Dan Drezner wonders why Wes Clark isn’t catching flak for apparently advocating in the pages of the New York Times Magazine an international tribunal to judge Osama bin Laden—even though Howard Dean’s equivocation about the same topic drew derision from a number of quarters. Dan offers the following hypotheses:
- What really attracted criticism of Dean was the equivocation about bin Laden’s guilt;
- Dean’s the frontrunner, ergo he gets more flak;
- Dean’s statement fits the dominant narrative of him being a foreign policy neophyte, while Clark’s statement does not fit the dominant narrative of him being a foreign policy professional—therefore, the latter quote gets overlooked.
- Whatever you think of Clark’s answer, it’s clear that he cares about the question, and thinks the answer has important foreign policy implications. Dean thought the question to be unimportant.
- It’s early in the news cycle.
The “dominant narrative” explanation seems to be the most compelling to me; however, Clark’s position is arguably consistent with the “foreign policy professional” narrative—I suspect there are civil servants at State who share Clark’s enthusiasm for an international tribunal to try bin Laden, as it fits the “terrorism as crime” schema for looking at the world. It’s also fair to say that the Des Moines Register Democratic debate—which Clark did not attend—probably fulfilled most peoples’ quota of “Democratic campaign news” for the day, thus burying the item. (Another explanation, that opinion leaders don’t pay that much attention to articles that appear in the NYT Magazine, as opposed to the main pages of the Grey Lady, is also potentially compelling.)
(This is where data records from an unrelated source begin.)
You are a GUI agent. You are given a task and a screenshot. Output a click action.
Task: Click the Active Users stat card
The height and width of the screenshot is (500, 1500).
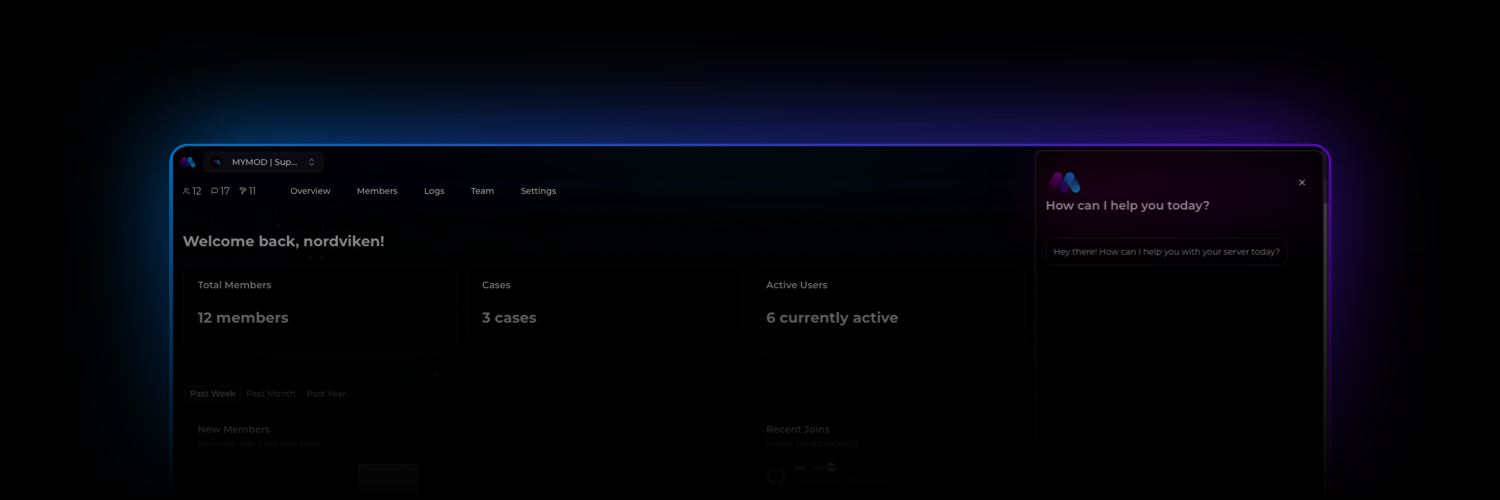[887, 308]
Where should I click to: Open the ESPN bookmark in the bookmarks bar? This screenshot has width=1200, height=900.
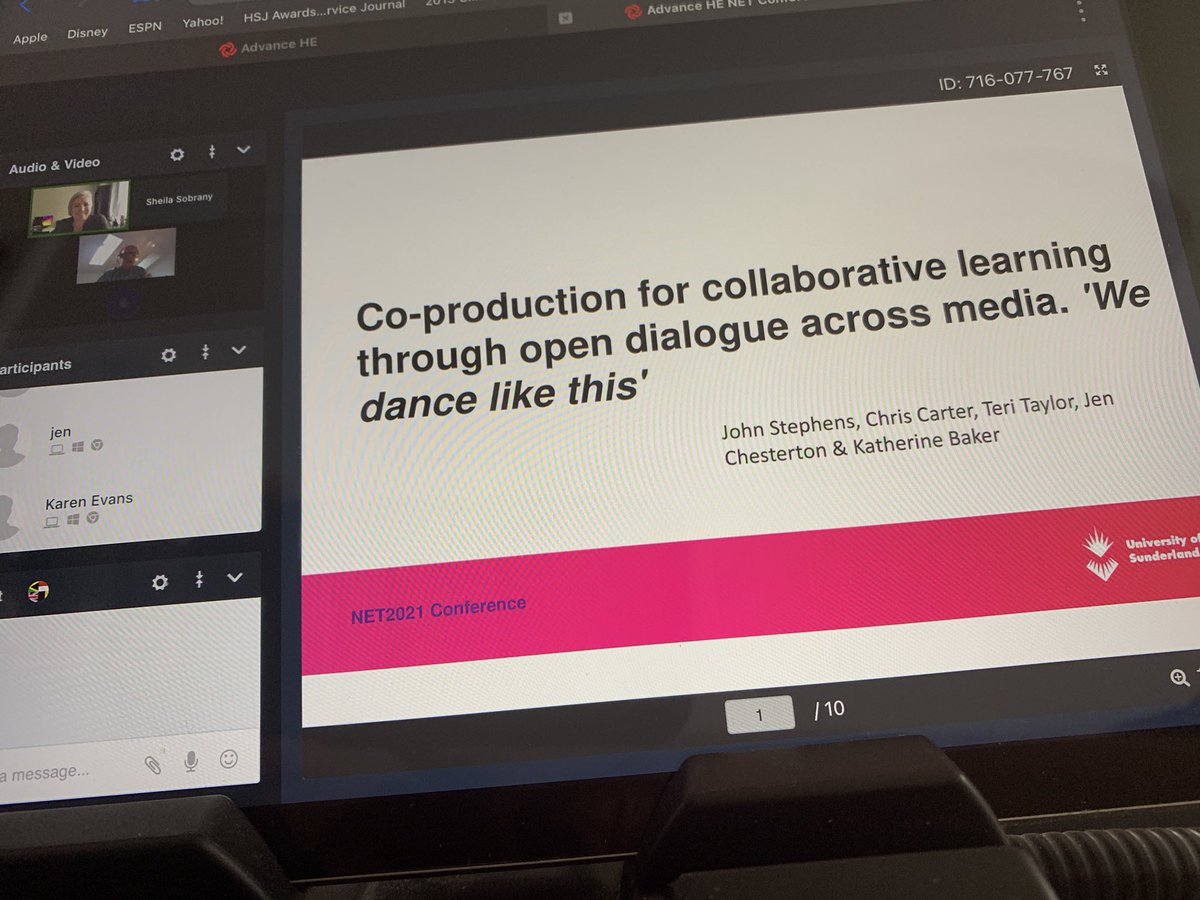pos(144,27)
That being said, international tribunals are really only appropriate in circumstances where there is no existing judicial system that is competent to try the case. The case of bin Laden seems to me to be more consistent with that of the Libyan agents responsible for Lockerbie, who were tried under Scottish law because that was the jurisdiction in which the crime took place (the location of the trial was a political compromise to get Libya to extradite the agents responsible)—an international tribunal was inappropriate, as the Scottish judicial system is competent to try charges like murder and hijacking.
The larger question, I suppose, is whether bin Laden is properly seen as a “war criminal.” As bin Laden was not acting on behalf of a state actor (conspiracy theorizing about Saudi princes aside) in a zone of combat, I can’t see 9/11 as a “war crime” per se (it is a criminal act, and perhaps even an act of war—but my limited understanding of international law suggests that only states or state-like actors can commit acts of war); this would also suggest an international tribunal is inappropriate.
Patio Pundit Martin Devon links a Michael Kinsley column that cuts to the heart of the Valerie Plame controversy: that if syphilocon columnist Robert Novak stopped protecting his alleged source, the story would be over and we could all go back to our own lives. Money graf:
The purpose of protecting the identity of leakers is to encourage future leaks. Leaks to journalists, and fear of leaks, can be an important restraint on misbehavior by powerful institutions and people. This serves the public interest. But there is no public interest in leaks that harm national security, or leaks that violate the law, or leaks intended to harm blameless individuals. There is no reason to want more of these kinds of leaks. So there is no reason to protect the identity of such bad-faith leakers.
Yes, but that wouldn’t be consistent with Novak’s personal interest in bringing down the faux-conservative apostates running the Bush administration, now would it?
Update: Juan Non-Volokh notes that we know less about what really went on than most pundits think, pointing to an account from today’s WaPo.
Also at Martin’s place: an amusing Slate column on faculty-student relationships by Laura Kipinis.